# Directions:
Give the line with "on orientation dial" again, along with every line below it to the end of the records, word for word.

# Raw data:
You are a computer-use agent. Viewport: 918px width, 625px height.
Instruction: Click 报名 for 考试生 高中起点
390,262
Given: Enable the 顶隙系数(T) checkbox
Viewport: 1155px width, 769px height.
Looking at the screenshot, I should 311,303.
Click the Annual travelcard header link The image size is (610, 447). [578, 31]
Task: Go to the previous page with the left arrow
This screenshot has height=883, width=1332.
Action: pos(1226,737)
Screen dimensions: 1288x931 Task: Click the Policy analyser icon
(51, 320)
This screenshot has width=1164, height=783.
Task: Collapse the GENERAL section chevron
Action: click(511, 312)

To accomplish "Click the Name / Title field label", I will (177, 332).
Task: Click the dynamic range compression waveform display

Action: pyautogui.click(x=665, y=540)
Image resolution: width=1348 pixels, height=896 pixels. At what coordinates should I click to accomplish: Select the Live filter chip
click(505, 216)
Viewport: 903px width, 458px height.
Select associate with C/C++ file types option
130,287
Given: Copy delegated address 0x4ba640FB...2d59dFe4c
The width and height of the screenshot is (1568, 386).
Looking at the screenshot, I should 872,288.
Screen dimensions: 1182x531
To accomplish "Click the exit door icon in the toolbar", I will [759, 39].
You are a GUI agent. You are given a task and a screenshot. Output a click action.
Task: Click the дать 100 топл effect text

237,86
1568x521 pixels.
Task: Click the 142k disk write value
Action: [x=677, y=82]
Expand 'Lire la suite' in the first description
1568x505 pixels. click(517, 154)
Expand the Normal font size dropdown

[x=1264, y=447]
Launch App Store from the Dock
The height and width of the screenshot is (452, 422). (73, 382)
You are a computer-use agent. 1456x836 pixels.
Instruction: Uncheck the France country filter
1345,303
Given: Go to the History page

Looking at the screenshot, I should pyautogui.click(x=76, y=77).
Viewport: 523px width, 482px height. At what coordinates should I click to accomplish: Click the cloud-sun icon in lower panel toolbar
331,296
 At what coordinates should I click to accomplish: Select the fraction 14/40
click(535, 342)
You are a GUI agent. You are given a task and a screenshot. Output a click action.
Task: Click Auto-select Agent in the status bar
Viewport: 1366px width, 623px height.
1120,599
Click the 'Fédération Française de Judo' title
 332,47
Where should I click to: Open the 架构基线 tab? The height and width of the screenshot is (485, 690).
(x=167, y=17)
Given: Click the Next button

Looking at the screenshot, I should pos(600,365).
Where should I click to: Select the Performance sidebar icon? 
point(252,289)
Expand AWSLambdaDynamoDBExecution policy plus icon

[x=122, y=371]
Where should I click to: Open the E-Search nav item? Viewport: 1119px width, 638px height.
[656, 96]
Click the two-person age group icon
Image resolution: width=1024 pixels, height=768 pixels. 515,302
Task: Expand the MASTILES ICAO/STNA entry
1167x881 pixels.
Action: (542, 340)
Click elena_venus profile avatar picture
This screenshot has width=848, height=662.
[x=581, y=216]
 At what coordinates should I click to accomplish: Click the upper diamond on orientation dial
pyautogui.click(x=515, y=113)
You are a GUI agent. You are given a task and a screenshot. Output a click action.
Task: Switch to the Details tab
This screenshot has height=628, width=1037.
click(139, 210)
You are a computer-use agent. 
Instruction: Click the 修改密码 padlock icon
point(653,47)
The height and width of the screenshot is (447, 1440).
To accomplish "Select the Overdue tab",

# Task answer:
 At what coordinates should I click to accomplish: Click the upper diamond on orientation dial
pyautogui.click(x=515, y=113)
You are a GUI agent. You are given a task and a screenshot. Output a click action.
Task: Switch to the Details tab
This screenshot has height=628, width=1037.
click(139, 210)
You are a computer-use agent. 
Instruction: Click the 修改密码 padlock icon
point(653,47)
The height and width of the screenshot is (447, 1440).
To accomplish "Select the Overdue tab",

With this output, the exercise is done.